In December 2024, the central bank decided to leave its key interest rates unchanged for the third consecutive quarter, keeping the discount rate at 2 percent, the highest in 15 years. The central bank’s decision to maintain monetary policy flexibility is seen as a measure to better navigate potential future volatility in global financial markets, especially in light of the anticipated impacts of Trump’s tariff policies.
Wu Meng-tao noted that while the central bank does not foresee any immediate need to alter rates, it must be prepared for the effects of global economic tensions. If the tariff war escalates and leads to retaliatory measures by other countries, Taiwan could face significant repercussions, particularly in its trade relations with the U.S.

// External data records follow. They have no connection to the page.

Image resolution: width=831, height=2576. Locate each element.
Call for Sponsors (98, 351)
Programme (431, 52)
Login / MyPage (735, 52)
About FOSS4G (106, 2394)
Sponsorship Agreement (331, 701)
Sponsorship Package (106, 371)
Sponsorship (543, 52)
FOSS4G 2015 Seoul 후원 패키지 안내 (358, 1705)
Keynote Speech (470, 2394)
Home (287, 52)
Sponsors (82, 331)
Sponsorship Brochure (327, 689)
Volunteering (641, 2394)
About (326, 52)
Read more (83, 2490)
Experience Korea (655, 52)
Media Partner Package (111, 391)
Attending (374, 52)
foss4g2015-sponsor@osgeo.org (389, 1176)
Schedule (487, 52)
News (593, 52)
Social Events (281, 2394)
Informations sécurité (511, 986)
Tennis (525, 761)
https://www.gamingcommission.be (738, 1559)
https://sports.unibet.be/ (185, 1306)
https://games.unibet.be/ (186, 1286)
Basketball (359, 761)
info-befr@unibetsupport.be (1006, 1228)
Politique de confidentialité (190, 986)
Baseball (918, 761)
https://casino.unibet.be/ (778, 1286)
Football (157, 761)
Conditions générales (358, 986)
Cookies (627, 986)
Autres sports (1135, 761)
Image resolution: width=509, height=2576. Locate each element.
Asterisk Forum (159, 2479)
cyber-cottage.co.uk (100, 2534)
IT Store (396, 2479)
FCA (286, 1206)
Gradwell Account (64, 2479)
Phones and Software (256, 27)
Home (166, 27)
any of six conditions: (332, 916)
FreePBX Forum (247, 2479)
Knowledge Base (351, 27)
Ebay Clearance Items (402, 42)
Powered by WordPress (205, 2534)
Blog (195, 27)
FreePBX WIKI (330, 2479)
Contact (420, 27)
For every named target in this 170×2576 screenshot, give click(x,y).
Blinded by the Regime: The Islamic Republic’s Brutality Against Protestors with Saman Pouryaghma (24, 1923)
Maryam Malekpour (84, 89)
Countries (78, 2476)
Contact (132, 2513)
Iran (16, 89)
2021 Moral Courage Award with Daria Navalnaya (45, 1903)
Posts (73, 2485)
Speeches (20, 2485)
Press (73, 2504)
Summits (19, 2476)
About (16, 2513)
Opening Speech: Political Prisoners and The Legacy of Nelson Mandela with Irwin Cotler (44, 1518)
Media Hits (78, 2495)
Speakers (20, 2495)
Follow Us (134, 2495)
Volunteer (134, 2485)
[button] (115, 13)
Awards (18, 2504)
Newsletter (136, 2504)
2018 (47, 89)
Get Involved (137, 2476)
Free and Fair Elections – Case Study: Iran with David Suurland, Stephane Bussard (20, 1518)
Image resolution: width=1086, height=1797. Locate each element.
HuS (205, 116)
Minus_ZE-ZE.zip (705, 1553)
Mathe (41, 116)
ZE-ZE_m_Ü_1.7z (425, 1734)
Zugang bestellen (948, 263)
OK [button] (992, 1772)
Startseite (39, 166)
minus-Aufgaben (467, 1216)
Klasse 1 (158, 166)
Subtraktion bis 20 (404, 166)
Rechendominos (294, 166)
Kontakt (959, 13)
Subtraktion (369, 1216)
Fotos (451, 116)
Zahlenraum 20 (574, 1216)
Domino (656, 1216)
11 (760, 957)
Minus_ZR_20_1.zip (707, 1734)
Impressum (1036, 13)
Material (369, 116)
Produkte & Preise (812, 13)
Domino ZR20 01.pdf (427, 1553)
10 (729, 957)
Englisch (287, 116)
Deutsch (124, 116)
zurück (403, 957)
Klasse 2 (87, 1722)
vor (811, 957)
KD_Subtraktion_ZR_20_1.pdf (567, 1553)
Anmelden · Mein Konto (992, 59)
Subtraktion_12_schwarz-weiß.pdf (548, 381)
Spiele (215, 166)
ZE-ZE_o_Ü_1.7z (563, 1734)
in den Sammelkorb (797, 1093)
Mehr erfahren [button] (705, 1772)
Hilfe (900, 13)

Several major financial institutions have predicted that Taiwan’s consumer price index (CPI) will grow by less than 2 percent this year, which is below the central bank’s alert threshold. The country’s GDP is also forecast to grow around 3 percent in 2025. With these projections, economists suggest that there is little need for the central bank to cut interest rates at this stage.
However, a potential hike in electricity rates by Taiwan Power Co. (Taipower), due to its financial struggles, could lead to inflationary pressures in the domestic market. Wu Meng-tao emphasized that if Taipower raises electricity rates, it would add pressure for the central bank to raise interest rates. But other factors, such as the global impact of the trade war and reduced commodity prices, could offset the domestic inflationary effects from higher energy costs.
Dachrahn Wu, Director of the Research Center for Taiwan Economic Development at National Central University, agreed with Wu Meng-tao’s assessment, stating that while Taipower’s electricity rate hike might increase inflation, the global economic slowdown triggered by tariffs could mitigate these domestic inflationary pressures. As a result, he expects the central bank to focus on supporting economic growth rather than curbing inflation at this juncture.
In conclusion, Taiwan’s central bank is expected to keep its interest rates unchanged in the face of growing global economic uncertainties, including the potential fallout from President Trump’s tariff policies. The priority for the central bank is likely to be managing the risks of external economic volatility, rather than focusing on inflation at this point.